Medibank Private’s premium rises have frequently been lower than the industry average. We're talking about a highly efficient and competitive company with low overheads, recognised within the industry for their effectiveness in managing of operating costs.
There is no advantage to any of Medibank’s policy holders from any 'smash and grab' privatisation – only the prospect of higher premiums.
In 2009, the Rudd Government converted Medibank Private into a fully commercialised business paying tax and dividends, ensuring it competes on equal terms with other profit-making major private health funds.
This underlines the fact that any claimed benefits in debt reduction from a sale would be largely cancelled out by the loss of dividends to the government.
The Coalition’s aim to secure the highest price would likely see Medibank broken up and sold off to its competitors – thereby reducing competition, not increasing it.
In other words, let the market rip.
The Opposition’s support for the so-called free market is at odds with their opposition to the Rudd Government’s proposal to means-test the Private Health Insurance Rebate.

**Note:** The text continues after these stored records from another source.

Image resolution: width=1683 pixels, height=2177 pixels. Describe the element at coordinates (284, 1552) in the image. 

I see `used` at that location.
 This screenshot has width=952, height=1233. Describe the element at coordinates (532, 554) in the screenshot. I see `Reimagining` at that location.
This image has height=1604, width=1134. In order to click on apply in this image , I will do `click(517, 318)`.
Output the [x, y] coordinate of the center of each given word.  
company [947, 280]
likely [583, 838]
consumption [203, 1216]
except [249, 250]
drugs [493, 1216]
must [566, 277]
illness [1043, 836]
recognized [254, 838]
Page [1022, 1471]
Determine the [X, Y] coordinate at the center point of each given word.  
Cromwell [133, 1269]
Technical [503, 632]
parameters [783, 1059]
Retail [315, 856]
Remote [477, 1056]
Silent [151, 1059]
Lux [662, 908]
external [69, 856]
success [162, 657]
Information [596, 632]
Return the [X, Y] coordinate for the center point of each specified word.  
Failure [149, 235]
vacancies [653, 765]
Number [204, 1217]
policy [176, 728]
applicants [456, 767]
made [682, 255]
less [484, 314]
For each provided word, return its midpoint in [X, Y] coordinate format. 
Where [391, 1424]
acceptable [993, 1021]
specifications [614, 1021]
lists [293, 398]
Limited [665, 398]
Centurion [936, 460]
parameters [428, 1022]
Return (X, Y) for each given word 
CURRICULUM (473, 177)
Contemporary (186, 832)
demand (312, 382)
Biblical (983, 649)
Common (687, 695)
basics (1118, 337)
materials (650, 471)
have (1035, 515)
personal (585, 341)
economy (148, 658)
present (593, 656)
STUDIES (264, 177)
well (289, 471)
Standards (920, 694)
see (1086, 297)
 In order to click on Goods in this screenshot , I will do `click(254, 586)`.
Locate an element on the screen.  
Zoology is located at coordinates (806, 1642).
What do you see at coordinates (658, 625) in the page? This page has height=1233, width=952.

It doesn't make sense for Tony Abbott to argue that wealthy Australians should have their private health insurance premiums subsidised by all taxpayers while at same time supporting a policy that would see these very same premiums rise in a less competitive private health insurance industry.
If enacted, the Coalition policy to privatise Medibank Private would a poor result for our health system, private health insurance sector and ordinary Australians.